▶ _TASKS TO COMPLETE_
1) Which metallic materials does the corrosion control passage below say it primarily addresses?
2) Carry on writing the corrosion control passage below, starting after its final sentence.

▶ _PAGE EXTRACT_
Corrosion control is important for both design of new infrastructure and continued utilization of existing infrastructure.  Many systems have been deemed structurally unsound or replaced due to corrosion.  In some cases, these systems had not reached 50% of their design life.  These structures could have been in service today if proper corrosion mitigation measures had been applied.  For the structures under consideration in the context of this paper, uninterrupted service lives in excess of 50-plus years should be realized.

The responsibility for the implementation and direction of an effective corrosion control program lies with a number of individuals.  It is necessary to recognize that the corrosion engineering expertise necessary for implementation of an effective program is typically not within the utility staff.  Therefore the principals, operators and planners within the utility should be cognizant of the corrosion process, support the identification and resolution of problems as they arise and allocate resources for the corrosion control program.  Corrosion engineering expertise is available from various consulting engineering firms.

Cause of Corrosion

Corrosion activity occurs as a natural reaction between a metallic structure and its environment.  This paper primarily addresses corrosion of metallic structures, steel, ductile iron and cast iron.  These are the common materials of construction for the infrastructure of concern: piping systems, storage tanks and water treatment equipment/structures.

▶ _INFORMATION SHOWN_
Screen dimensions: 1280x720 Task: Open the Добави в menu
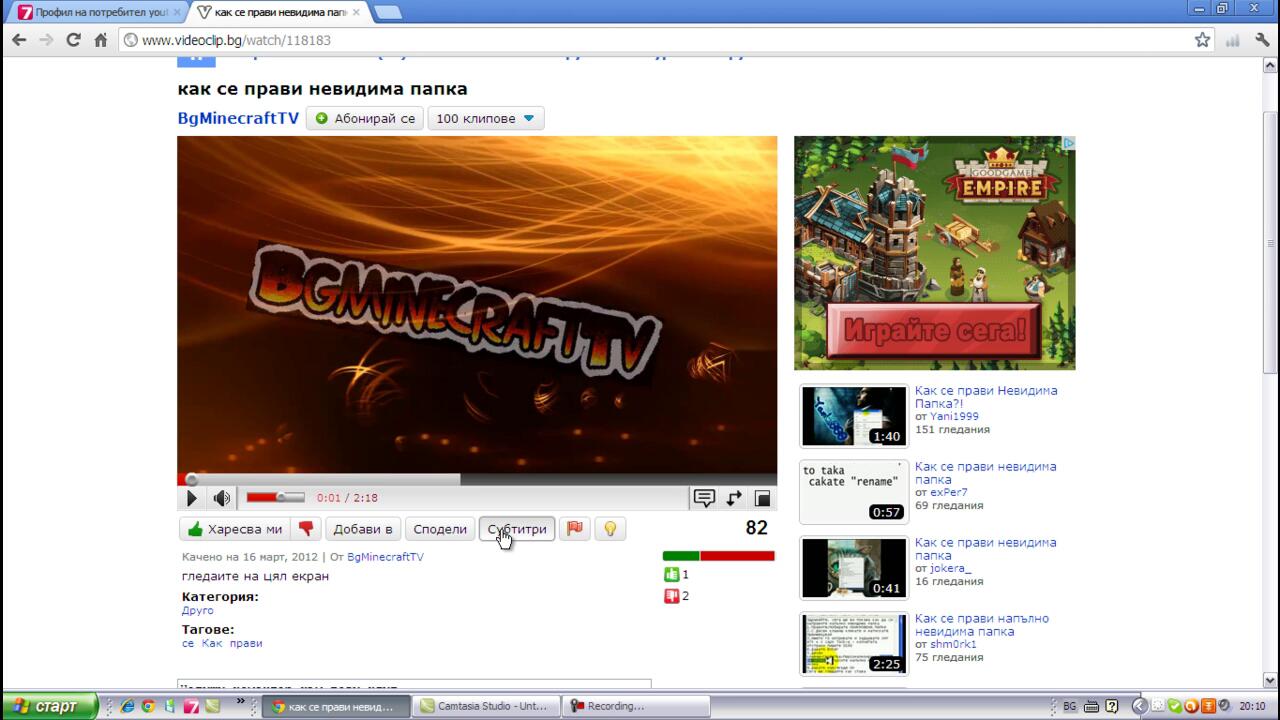[363, 529]
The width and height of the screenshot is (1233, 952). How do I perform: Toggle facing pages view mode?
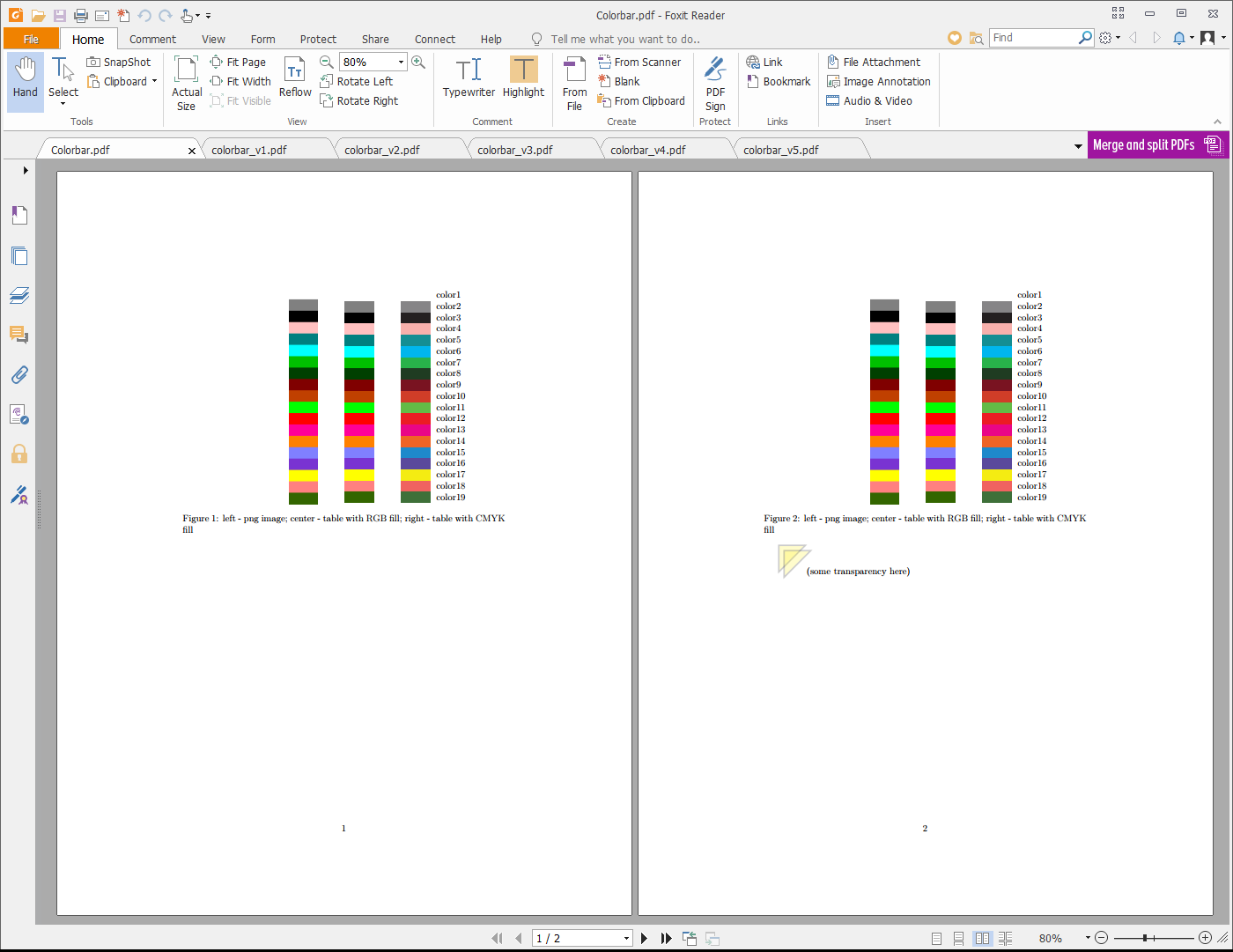pyautogui.click(x=982, y=939)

▶ _TASK RESULTS_
1) Steel, ductile iron and cast iron.

2)
With available oxygen and water, exposed metal will under go a process called oxidation.  When a metal experiences oxidation, the basic element of construction ie. iron, reacts with the hydroxide ion to form corrosion films.  The most readily observed corrosion films are rust, iron oxide and copper patina.  As the base material is consumed to form the corrosion films, the base material experiences corrosion degradation, leading to loss of material.

Corrosion is established as direct current, DC, circuits.  Alternating current, AC, is not typically a factor in the corrosion exposure of water piping.  DC circuits are defined by the relationship called Ohms Law, E=IR, where E is the driving voltage of the circuit, I is the current magnitude and R is the resistance of the circuit.  The greater the current flow in the corrosion circuit, the greater the metal loss.  Ferrous materials corrode at the rate of 20 pounds per ampere-year.  How the corrosion circuit is established and where corrosion would be experienced is complex, however some examples presented in this paper should be useful.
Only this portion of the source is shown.